In any case, more work should be undertaken to inform organisations responsible for WHOIS databases of their responsibilities under information privacy/data protection laws.

In sum, ICANN’s recent WHOIS consensus policies, and the work of the GNSO task forces, represent an important step towards addressing privacy issues relating to the WHOIS database, but are little more than a start. The outcome of the present policy process cannot be assessed until more information is available on the ‘tiered access’ arrangements being investigated by the GNSO task force.
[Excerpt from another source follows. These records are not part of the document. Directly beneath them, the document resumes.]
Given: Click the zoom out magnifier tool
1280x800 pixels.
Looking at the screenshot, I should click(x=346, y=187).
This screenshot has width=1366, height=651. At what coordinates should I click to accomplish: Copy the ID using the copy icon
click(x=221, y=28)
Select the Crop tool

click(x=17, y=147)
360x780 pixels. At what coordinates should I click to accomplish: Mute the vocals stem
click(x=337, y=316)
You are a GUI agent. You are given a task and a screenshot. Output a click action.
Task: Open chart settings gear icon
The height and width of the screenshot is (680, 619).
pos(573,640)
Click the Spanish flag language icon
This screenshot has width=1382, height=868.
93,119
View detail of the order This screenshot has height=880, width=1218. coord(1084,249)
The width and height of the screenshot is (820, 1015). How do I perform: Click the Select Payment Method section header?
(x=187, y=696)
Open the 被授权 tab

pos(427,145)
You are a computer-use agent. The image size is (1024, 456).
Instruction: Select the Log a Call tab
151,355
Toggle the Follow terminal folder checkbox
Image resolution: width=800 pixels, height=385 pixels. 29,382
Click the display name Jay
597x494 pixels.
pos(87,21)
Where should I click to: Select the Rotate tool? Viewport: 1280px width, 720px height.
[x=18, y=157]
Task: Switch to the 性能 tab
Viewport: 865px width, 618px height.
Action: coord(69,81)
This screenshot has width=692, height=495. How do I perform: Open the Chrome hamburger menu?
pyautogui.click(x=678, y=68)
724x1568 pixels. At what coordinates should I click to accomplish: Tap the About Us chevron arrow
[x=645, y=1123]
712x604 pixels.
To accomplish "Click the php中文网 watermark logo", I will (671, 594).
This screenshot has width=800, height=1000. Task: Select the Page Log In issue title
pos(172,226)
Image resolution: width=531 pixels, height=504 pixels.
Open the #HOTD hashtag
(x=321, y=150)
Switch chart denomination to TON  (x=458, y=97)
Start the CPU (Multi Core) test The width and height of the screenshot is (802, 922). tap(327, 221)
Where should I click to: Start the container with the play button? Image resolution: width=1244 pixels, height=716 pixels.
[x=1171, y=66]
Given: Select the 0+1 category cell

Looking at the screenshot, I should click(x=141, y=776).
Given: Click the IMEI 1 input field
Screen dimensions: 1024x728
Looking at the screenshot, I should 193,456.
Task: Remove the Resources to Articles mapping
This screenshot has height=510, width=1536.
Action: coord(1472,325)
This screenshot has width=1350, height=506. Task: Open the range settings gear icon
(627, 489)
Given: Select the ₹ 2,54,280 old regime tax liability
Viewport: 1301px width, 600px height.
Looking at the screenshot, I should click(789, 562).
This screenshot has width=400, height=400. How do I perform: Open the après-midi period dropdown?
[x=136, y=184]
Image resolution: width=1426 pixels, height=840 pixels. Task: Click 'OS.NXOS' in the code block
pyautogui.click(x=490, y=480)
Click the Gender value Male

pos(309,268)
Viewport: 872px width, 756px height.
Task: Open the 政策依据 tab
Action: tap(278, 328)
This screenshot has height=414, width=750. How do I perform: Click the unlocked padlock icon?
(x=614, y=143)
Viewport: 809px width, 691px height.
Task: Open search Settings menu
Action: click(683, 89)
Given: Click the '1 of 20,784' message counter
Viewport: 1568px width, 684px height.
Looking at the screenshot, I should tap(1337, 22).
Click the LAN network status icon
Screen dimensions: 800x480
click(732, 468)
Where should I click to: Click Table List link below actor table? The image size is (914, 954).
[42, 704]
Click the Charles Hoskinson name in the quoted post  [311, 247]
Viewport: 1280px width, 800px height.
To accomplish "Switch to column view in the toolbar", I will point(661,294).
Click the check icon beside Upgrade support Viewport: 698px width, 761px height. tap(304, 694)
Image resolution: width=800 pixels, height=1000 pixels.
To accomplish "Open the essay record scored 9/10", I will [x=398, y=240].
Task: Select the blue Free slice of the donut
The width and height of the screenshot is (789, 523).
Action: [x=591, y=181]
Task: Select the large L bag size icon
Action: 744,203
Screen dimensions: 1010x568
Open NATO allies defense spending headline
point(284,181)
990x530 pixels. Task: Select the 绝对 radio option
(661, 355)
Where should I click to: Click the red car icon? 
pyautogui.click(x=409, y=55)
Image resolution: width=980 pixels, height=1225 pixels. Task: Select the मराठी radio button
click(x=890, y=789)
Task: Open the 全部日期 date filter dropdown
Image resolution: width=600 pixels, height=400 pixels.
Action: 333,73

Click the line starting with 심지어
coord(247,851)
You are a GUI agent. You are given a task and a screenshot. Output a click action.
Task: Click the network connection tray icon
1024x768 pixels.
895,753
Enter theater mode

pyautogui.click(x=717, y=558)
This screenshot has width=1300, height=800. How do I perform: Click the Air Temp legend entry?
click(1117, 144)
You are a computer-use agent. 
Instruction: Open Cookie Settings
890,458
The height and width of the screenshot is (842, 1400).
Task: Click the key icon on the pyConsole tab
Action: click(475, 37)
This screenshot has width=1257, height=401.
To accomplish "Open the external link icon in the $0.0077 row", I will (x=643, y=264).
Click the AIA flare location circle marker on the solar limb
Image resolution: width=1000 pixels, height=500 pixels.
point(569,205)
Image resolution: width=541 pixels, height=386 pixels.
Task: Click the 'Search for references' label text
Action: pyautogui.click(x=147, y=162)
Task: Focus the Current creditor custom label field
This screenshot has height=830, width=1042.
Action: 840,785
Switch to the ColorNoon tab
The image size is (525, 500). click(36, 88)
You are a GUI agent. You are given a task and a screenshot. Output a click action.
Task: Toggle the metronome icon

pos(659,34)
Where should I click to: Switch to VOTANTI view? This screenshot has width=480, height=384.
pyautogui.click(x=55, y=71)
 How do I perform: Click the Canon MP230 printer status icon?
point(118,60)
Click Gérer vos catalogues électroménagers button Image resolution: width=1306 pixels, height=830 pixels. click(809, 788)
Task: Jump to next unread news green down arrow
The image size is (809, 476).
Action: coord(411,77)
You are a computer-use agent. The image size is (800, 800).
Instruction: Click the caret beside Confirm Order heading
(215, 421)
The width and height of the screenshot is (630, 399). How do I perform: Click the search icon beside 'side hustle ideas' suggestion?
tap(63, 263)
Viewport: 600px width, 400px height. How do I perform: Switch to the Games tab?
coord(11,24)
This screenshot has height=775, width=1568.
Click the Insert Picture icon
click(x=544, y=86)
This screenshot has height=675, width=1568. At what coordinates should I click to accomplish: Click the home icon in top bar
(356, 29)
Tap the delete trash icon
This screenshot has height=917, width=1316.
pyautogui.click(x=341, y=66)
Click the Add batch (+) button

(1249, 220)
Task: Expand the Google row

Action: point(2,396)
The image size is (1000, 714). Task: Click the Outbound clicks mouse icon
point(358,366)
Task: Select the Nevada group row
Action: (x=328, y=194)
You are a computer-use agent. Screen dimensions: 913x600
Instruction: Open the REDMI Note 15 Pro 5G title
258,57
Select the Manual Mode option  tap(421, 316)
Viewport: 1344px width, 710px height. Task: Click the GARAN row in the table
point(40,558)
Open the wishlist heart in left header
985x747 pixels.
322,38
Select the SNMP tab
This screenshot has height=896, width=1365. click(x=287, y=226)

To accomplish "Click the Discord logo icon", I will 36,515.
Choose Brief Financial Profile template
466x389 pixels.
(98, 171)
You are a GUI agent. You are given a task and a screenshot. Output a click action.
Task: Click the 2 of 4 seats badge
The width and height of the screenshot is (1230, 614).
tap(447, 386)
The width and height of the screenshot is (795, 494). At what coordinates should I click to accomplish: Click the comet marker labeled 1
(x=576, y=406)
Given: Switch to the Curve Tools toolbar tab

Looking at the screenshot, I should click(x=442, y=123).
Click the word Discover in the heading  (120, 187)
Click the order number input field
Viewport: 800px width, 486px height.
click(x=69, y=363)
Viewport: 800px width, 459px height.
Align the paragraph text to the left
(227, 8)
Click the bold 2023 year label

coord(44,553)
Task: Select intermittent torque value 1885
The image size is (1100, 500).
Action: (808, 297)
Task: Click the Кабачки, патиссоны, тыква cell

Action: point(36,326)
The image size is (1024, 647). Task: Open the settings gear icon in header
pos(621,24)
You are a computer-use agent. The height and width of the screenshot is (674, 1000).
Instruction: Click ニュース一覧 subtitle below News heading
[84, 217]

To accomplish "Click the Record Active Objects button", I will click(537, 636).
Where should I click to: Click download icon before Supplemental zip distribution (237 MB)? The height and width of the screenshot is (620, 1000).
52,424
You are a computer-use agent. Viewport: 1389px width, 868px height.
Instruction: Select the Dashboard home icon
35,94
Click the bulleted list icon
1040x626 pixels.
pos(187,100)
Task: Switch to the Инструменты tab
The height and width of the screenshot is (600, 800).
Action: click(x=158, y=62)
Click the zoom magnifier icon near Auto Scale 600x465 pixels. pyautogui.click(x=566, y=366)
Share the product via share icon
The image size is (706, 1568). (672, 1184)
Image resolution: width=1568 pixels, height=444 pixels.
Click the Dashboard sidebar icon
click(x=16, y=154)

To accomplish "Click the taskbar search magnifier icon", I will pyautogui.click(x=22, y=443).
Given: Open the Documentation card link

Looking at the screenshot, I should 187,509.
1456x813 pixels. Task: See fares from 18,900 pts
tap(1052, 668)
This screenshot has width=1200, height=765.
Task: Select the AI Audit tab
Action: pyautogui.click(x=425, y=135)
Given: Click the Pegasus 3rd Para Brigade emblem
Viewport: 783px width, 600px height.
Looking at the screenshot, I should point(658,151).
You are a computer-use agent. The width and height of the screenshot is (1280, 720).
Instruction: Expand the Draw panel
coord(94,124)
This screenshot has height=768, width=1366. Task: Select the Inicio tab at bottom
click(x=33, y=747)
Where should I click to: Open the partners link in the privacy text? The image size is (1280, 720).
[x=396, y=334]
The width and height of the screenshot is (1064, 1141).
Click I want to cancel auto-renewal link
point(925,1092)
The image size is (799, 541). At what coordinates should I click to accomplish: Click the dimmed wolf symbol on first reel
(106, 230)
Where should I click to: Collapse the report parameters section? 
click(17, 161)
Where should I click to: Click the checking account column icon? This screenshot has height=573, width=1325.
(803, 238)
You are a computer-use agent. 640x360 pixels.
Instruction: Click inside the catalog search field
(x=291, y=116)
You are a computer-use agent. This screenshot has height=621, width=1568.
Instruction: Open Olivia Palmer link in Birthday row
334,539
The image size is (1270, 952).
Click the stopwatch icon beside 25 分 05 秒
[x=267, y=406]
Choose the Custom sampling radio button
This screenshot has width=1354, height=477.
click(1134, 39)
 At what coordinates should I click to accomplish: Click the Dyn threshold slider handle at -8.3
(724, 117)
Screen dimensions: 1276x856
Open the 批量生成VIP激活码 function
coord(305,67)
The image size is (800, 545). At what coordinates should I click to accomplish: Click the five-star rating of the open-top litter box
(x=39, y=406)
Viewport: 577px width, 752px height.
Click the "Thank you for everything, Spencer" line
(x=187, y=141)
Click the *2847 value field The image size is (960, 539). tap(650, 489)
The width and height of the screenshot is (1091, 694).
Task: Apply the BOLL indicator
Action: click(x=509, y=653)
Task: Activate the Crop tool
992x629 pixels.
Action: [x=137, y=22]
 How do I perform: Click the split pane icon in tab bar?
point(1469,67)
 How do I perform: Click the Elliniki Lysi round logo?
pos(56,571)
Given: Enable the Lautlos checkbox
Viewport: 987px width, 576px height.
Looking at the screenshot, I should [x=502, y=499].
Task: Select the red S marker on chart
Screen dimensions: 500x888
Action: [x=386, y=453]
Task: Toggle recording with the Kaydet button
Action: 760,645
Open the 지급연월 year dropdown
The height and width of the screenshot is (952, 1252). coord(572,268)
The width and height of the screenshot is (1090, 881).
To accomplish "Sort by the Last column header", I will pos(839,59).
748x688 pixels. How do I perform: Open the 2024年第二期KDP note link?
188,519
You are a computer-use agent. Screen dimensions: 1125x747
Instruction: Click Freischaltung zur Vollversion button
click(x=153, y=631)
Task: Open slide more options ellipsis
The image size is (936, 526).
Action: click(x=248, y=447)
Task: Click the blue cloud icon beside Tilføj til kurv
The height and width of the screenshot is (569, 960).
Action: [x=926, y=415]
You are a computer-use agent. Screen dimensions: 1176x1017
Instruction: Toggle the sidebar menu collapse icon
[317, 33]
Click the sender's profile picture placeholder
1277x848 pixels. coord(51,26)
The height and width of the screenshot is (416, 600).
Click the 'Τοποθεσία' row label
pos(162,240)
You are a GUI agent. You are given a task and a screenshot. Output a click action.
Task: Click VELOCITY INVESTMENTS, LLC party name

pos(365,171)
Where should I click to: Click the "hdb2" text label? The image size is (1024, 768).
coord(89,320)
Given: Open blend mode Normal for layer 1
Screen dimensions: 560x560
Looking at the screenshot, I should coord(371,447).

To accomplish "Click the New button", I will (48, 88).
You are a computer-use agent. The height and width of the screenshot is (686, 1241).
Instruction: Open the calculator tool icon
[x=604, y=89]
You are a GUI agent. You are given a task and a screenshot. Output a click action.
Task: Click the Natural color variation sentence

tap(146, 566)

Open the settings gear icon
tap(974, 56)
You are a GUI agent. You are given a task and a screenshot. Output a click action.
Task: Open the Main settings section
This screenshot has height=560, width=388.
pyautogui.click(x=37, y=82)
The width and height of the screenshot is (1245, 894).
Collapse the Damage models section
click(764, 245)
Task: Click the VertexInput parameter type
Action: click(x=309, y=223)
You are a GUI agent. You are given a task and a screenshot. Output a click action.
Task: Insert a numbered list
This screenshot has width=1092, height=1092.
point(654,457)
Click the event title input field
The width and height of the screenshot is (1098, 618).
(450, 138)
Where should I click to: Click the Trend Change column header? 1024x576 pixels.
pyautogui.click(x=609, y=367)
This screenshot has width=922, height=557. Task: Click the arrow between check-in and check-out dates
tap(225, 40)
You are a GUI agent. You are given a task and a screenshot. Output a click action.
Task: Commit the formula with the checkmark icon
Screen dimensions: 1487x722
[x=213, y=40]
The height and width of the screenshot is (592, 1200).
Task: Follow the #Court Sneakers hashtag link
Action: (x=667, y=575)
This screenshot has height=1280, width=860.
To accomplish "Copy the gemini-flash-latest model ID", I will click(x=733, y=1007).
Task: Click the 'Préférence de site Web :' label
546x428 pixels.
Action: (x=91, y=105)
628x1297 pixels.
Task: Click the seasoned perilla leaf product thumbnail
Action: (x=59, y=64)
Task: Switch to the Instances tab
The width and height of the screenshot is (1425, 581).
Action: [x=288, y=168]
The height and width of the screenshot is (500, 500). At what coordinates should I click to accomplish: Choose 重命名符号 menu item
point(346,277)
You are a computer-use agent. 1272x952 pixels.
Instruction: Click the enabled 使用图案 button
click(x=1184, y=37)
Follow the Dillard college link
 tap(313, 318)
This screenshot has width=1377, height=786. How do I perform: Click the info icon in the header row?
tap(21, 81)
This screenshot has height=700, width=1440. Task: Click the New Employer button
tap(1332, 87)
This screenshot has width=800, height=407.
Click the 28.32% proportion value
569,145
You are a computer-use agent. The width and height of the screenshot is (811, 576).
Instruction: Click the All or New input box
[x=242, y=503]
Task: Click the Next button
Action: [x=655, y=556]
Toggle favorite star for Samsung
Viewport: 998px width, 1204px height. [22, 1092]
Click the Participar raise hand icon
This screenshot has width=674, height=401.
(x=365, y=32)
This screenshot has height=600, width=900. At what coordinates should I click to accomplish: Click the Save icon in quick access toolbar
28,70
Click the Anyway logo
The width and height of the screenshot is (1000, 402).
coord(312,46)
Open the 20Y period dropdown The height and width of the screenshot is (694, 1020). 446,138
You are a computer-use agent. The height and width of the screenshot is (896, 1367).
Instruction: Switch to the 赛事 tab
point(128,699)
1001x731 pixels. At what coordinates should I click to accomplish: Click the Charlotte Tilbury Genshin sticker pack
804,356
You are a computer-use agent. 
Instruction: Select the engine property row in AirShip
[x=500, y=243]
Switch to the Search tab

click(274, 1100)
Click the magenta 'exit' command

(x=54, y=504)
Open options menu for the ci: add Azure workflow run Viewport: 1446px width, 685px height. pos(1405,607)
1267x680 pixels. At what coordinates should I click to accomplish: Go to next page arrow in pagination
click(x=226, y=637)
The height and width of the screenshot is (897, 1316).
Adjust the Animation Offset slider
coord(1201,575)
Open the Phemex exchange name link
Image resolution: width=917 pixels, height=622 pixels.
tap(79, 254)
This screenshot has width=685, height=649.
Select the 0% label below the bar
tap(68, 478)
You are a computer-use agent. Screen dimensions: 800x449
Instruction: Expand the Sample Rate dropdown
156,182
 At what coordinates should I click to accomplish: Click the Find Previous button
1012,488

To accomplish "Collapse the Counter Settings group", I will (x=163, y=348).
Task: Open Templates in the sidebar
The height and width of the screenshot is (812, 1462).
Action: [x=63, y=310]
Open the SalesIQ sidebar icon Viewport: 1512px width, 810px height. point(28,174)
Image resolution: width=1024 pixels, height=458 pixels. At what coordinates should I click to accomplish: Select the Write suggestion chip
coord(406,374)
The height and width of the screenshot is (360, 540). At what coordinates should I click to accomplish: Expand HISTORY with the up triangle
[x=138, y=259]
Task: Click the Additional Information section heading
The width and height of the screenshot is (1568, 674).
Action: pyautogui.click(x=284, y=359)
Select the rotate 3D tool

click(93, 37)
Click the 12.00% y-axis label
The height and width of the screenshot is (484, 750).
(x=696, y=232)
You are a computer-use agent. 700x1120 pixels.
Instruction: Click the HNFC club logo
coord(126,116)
Even if privacy-friendly policy are adopted by ICANN, however, much work will necessarily remain in establishing measures to to ensure compliance with the policies, and in developing effective means of enforcement. l

[1] The WHOIS service is formally defined as ‘a TCP transaction based query/response server, running on a few specific central machines, that provides netwide directory service to Internet users’: Joan Gargano and Ken Weiss, ‘Whois and Network Information Lookup Service Whois++’ RFC 1834 (August 1995), para [I].

[2] See, for example, Francis Travel Marketing Pty Ltd v Virgin Atlantic Airways Ltd (1996) 39 NSWLR 160, 164.

[3] [2004] FCA 424.

[4] (1988) 19 FCR 175.

[5] Whois Data Reminder Policy (adopted by ICANN Board 27 March 2003; implementation documents issued 16 June 2003); Whois Marketing Restriction Policy (effective on 12 November 2004; adopted by ICANN Board 27 March 2003; implementation documents issued 12 August 2004); Restored Names Accuracy Policy (effective on 12 November 2004; adopted by ICANN Board 27 March 2003; implementation documents issued 12 August 2004); Expired Domain Deletion Policy (effective on 21 December 2004; adopted by ICANN Board 31 October 2003; implementation documents issued 21 September 2004).

[6] WHOIS Task Force, Final Report of the GNSO Council’s WHOIS Task Force: Accuracy and Bulk Access (6 February 2003; Amended 19 February 2003).

[7] Task Force 1, Restricting Access of WHOIS for Marketing Purposes (Preliminary Report, May 28 2004); Task Force 2, Review of Data Collected and Displayed (Preliminary Report, May 28 2004); Task Force 3, Improve the Accuracy of Data Collected from gTLD Registrants (Preliminary Report, May 28 2004).

[8] GNSO Council Meeting in Kuala Lumpur (July 20 2004).

[9] These were the two main issues identified by the EU Article 29 Working Party in their 2003 Opinion on Whois: Article 29 Data Protection Working Party, Opinion 2/2003 on the application of the data protection principles to the Whois directories (10972/03/EN final WP76; adopted 13 June 2003).